--- Start SELECTED PASSAGE ---
On Conscience and Contraception

 On July of 1968, Pope Paul VI published one of the most controversial encyclicals that any pope has ever published:Humanae Vitae (On Human Life). In this encyclical the pope tried to bring to a close the question on contraception that for a long time had captivated the minds of many theologians and bishops. In the encyclical the pope states, "…The Church calling men back to the observance of the norms of the natural law, as interpreted by constant doctrine, teaches that each and every marriage act must remain open to the transmission of life" (HV, 12). Thus any action that separates these two components of any sexual activity is declared by the Church as morally wrong. With this statement the question of contraception was thought to be closed.


However, such wasn't the case. It is our experience now a day that the faithful has ignored such strong statement by the pope. Many theologians have expressed their disapproval by giving public statements on the matter. There have been a variety of opinions regarding the Magisterium's role regarding this teaching. Very few of opposing theologians have given credit to the pope's teaching on this issue. Many of them have argued that the pope's argument of natural law violates the traditional use of them.

 

What is interesting is that many who object to the teachings of Paul VI and succeeding popes do so from a concern to what they perceive as a lack of trust the official Magisterium gives to individuals’ consciences in moral choices matter of morals.

 

In this article, I will reflect on some of these arguments from “conscience” that some contemporary theologians use to approve the use of contraception. As we will further see, their arguments do not hold true because a good Christian conscience would strive to conform itself with the teachings of the Church. Those who argue in that use of contraceptives is justified as long as their motives arise from an examination of conscience find themselves at odd with Church teaching because their definition of conscience is incongruent with the Church’s very own definition of conscience.

 

One such theologian, for example, was Richard McBrien. He pointed out that many of the reactive objections from some Episcopal Conferences against Humanae Vitae emerged as a concern “on the primacy of conscience, the need to be understanding and forgiving, and the judgment that Catholics who sincerely cannot follow the encyclical's teaching are not thereby separated from the love of God through mortal sin” (1024).

 

I find it interesting that at the time the encyclical was published some bishops called for understanding and forgiveness towards those who cannot follow the teaching. Giving the primacy of conscience as a reason not to follow a teaching of the Church is like declaring that the Church's teaching can contradict the human conscience, even when the arguments forbidding contraception by the encyclical do not come from ecclesiastical authority, but from the natural law, which is what guides all people towards God.
--- End SELECTED PASSAGE ---
--- Start DATASET ---
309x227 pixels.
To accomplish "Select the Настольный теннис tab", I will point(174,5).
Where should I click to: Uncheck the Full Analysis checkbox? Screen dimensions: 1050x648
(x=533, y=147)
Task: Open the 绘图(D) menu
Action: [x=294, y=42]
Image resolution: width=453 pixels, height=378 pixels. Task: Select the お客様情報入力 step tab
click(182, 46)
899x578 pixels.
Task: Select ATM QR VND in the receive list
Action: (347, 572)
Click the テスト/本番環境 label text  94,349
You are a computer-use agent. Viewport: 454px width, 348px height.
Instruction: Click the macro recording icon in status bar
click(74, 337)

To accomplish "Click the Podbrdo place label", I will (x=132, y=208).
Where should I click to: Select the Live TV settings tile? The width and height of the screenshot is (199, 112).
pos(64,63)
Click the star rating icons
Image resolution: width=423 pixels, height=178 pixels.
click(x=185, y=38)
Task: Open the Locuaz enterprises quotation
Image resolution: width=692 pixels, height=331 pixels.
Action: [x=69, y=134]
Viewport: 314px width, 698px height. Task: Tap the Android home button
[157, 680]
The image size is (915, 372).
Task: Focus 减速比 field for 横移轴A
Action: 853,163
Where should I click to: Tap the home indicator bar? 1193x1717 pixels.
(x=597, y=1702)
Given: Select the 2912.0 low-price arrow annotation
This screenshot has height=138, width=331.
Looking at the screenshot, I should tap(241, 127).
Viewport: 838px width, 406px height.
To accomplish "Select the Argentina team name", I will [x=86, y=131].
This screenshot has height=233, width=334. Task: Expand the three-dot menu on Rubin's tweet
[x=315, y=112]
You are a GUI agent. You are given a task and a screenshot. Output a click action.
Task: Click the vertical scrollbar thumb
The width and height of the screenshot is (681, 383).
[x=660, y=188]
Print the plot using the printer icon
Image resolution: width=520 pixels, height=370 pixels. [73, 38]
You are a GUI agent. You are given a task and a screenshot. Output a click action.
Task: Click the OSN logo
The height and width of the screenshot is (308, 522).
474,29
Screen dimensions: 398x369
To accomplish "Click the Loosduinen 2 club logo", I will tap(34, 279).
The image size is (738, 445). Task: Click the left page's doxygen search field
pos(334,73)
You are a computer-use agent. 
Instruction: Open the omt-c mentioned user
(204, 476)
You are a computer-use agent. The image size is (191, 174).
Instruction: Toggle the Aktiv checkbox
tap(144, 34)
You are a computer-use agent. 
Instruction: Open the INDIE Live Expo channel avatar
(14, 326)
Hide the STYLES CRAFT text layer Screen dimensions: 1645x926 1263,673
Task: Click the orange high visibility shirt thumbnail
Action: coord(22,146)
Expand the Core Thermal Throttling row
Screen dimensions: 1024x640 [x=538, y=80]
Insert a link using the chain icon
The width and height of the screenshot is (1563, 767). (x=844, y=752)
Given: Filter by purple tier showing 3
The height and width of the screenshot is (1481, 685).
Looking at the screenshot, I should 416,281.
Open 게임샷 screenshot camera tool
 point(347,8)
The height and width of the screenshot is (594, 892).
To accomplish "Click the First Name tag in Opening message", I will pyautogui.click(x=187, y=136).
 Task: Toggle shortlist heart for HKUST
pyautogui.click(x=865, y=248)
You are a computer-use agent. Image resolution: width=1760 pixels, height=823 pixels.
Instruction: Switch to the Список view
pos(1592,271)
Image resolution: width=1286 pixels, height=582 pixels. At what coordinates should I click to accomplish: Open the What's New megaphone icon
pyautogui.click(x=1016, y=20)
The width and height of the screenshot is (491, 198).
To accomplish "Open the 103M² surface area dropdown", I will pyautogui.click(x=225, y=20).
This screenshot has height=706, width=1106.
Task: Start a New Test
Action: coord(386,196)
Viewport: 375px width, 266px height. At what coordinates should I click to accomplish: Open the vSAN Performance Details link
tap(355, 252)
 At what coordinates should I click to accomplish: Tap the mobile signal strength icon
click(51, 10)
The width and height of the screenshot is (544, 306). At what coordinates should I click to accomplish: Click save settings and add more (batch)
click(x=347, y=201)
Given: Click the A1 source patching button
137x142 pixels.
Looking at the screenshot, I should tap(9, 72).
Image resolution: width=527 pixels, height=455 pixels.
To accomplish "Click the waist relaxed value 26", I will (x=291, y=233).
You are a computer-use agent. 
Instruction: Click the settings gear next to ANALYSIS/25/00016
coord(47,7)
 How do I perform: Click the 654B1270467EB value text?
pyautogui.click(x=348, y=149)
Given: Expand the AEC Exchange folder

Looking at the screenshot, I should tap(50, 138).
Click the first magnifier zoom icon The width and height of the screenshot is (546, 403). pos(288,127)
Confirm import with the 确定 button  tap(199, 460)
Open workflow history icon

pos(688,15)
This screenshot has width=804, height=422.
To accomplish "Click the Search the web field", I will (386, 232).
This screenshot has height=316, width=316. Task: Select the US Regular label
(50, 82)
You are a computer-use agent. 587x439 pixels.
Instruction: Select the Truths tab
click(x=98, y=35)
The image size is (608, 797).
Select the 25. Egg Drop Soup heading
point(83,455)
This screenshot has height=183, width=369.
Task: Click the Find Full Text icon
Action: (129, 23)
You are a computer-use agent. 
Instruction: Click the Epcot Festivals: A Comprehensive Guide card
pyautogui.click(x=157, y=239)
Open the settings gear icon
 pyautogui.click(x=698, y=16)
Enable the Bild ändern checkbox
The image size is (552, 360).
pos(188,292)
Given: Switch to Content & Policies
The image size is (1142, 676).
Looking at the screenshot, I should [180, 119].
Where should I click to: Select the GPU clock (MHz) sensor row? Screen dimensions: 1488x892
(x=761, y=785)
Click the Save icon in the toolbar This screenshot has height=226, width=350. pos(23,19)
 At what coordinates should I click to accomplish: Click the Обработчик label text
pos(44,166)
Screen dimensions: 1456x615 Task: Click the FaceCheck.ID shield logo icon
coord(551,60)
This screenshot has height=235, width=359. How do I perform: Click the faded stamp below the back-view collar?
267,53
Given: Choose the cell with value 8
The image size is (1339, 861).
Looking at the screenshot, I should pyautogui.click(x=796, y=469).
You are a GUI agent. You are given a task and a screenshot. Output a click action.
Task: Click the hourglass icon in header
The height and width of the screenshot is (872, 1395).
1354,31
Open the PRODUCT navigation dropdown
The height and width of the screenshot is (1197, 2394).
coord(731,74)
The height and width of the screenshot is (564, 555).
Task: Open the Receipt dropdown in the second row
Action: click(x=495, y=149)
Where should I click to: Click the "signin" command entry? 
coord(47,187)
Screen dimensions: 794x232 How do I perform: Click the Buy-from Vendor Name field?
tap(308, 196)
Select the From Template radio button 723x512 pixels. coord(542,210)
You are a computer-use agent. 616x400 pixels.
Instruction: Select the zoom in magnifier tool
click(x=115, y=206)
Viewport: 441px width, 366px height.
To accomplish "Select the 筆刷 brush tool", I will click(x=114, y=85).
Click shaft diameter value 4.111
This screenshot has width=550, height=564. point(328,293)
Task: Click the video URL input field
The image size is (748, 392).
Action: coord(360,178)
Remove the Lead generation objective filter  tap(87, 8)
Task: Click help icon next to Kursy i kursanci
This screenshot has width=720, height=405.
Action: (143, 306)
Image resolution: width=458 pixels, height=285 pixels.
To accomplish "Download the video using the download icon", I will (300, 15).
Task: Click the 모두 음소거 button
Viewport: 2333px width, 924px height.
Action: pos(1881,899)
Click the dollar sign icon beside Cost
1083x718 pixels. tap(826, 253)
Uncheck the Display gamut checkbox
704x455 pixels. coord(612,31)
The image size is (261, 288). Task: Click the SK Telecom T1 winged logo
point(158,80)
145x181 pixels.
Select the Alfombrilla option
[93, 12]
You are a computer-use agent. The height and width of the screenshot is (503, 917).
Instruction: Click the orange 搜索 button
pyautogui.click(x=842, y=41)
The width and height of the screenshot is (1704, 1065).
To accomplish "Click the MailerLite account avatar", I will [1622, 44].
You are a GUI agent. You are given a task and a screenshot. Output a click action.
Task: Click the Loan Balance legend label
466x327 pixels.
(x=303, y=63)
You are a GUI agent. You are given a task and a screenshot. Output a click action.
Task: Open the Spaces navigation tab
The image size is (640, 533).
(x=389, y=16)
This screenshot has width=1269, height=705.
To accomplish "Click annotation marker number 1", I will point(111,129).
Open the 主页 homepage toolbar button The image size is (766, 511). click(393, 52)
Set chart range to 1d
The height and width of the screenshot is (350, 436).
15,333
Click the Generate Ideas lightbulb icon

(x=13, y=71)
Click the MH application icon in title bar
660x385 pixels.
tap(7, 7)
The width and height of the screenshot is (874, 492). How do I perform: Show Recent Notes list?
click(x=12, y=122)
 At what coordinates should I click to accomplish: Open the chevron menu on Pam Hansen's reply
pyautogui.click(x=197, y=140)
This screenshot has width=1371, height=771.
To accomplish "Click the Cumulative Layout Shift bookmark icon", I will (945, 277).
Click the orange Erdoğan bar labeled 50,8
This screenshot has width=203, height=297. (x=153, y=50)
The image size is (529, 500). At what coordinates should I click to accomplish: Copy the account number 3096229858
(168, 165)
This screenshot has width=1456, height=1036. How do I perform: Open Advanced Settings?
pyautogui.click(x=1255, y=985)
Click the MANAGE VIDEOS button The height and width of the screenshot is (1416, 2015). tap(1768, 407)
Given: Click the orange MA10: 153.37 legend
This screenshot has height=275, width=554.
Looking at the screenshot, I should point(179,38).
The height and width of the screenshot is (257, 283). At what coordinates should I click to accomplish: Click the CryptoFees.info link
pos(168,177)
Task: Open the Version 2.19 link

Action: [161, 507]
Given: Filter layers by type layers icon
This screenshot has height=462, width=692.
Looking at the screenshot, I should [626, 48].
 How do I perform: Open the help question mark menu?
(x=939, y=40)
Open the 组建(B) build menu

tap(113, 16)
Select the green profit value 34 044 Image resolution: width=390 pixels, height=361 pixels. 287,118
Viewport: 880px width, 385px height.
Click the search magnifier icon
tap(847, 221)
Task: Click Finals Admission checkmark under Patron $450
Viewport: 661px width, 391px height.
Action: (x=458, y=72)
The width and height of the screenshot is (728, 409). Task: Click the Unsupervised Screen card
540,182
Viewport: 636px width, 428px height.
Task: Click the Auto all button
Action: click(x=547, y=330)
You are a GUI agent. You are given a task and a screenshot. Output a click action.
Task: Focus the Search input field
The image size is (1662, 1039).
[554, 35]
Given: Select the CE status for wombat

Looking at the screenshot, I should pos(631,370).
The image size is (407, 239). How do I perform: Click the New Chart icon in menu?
--- End DATASET ---
## PROMPT A
Translate into Spanish the following sentence from the essay on conscience and contraception: "With this statement the question of contraception was thought to be closed."
## PROMPT B
Determine whether each statement below agrees with the essay on conscience and contraception, answering yes or no and quoting the deciding words: (i) Humanae Vitae was published by Pope Paul VI in July 1968. (ii) Richard McBrien is identified as a bishop. (iii) The essay holds that the arguments forbidding contraception come from ecclesiastical authority.

## EXERCISE OUTPUT A
Con esta declaración se pensó que la cuestión de la anticoncepción quedaba cerrada.

## EXERCISE OUTPUT B
(i) Yes: "On July of 1968, Pope Paul VI published one of the most controversial encyclicals that any pope has ever published:Humanae Vitae (On Human Life)."
(ii) No: "One such theologian, for example, was Richard McBrien."
(iii) No: "the arguments forbidding contraception by the encyclical do not come from ecclesiastical authority, but from the natural law"